Your instructions :: Copy the listing from its first line through the line containing "Writefully Yours, Jackie (571, 93)", replacing "Brands" with "Manufacturers" and changing nothing else.

Listing of word and element locations ::
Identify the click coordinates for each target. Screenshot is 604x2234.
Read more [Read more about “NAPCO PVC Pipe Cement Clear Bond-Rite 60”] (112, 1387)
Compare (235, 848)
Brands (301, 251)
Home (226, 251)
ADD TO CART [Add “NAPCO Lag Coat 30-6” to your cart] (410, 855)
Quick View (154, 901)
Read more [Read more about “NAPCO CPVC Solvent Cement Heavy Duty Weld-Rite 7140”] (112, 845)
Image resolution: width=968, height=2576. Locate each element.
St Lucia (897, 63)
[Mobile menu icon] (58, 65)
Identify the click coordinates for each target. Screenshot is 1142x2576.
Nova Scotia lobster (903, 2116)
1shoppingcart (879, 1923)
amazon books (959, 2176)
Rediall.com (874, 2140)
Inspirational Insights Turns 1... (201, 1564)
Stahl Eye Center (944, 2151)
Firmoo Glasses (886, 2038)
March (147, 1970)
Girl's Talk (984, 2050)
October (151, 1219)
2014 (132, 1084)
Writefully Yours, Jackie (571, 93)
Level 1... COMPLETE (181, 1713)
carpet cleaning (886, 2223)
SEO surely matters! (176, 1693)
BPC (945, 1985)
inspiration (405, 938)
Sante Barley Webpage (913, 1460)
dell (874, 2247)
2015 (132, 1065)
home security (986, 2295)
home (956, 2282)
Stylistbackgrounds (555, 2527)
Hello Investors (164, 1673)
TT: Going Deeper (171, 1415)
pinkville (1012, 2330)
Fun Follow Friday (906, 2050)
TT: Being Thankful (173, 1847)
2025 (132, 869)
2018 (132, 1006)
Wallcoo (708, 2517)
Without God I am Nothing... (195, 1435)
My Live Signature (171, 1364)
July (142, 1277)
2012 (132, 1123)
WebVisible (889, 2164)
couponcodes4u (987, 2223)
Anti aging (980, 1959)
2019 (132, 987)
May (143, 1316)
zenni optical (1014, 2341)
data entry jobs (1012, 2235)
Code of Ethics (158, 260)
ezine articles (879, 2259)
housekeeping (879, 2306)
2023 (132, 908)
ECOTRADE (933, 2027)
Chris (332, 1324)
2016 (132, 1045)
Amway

Problem solution ::
Identify the click coordinates for each target. Screenshot is 604x2234.
Read more [Read more about “NAPCO PVC Pipe Cement Clear Bond-Rite 60”] (112, 1387)
Compare (235, 848)
Manufacturers (301, 251)
Home (226, 251)
ADD TO CART [Add “NAPCO Lag Coat 30-6” to your cart] (410, 855)
Quick View (154, 901)
Read more [Read more about “NAPCO CPVC Solvent Cement Heavy Duty Weld-Rite 7140”] (112, 845)
Image resolution: width=968, height=2576. Locate each element.
St Lucia (897, 63)
[Mobile menu icon] (58, 65)
Identify the click coordinates for each target. Screenshot is 1142x2576.
Nova Scotia lobster (903, 2116)
1shoppingcart (879, 1923)
amazon books (959, 2176)
Rediall.com (874, 2140)
Inspirational Insights Turns 1... (201, 1564)
Stahl Eye Center (944, 2151)
Firmoo Glasses (886, 2038)
March (147, 1970)
Girl's Talk (984, 2050)
October (151, 1219)
2014 (132, 1084)
Writefully Yours, Jackie (571, 93)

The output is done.